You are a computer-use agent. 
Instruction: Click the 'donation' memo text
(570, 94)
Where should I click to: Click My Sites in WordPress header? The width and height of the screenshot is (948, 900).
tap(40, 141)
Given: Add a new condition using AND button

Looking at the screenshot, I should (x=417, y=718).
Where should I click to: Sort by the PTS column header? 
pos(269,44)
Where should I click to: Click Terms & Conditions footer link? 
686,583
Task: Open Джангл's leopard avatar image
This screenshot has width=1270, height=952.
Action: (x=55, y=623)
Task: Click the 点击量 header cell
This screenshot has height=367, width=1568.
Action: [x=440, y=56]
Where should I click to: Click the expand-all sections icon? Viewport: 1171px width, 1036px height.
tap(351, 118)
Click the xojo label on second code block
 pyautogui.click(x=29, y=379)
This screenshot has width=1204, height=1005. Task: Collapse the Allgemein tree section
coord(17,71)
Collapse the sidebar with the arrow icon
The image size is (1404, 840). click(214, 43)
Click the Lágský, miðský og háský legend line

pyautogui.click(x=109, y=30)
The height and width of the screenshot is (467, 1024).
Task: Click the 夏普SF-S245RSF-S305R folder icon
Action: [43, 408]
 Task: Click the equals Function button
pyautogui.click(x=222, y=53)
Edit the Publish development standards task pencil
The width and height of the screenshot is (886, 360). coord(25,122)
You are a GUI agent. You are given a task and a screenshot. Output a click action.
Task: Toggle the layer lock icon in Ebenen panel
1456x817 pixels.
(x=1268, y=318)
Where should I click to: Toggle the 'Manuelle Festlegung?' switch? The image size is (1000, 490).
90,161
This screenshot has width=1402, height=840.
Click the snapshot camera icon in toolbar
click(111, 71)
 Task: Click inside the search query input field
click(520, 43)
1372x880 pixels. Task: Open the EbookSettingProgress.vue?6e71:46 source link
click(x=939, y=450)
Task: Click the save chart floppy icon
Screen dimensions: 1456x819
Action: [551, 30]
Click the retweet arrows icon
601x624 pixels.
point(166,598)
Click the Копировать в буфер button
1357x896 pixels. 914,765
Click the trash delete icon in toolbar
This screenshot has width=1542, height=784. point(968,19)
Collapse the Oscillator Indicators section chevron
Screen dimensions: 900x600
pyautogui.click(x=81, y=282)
· · · ·
Output the records exactly as they appear, starting with the line that contains "1372x880 pixels. Task: Open" and going on through the end of the records.

FINISHED TASK
1372x880 pixels. Task: Open the EbookSettingProgress.vue?6e71:46 source link
click(x=939, y=450)
Task: Click the save chart floppy icon
Screen dimensions: 1456x819
Action: [551, 30]
Click the retweet arrows icon
601x624 pixels.
point(166,598)
Click the Копировать в буфер button
1357x896 pixels. 914,765
Click the trash delete icon in toolbar
This screenshot has width=1542, height=784. point(968,19)
Collapse the Oscillator Indicators section chevron
Screen dimensions: 900x600
pyautogui.click(x=81, y=282)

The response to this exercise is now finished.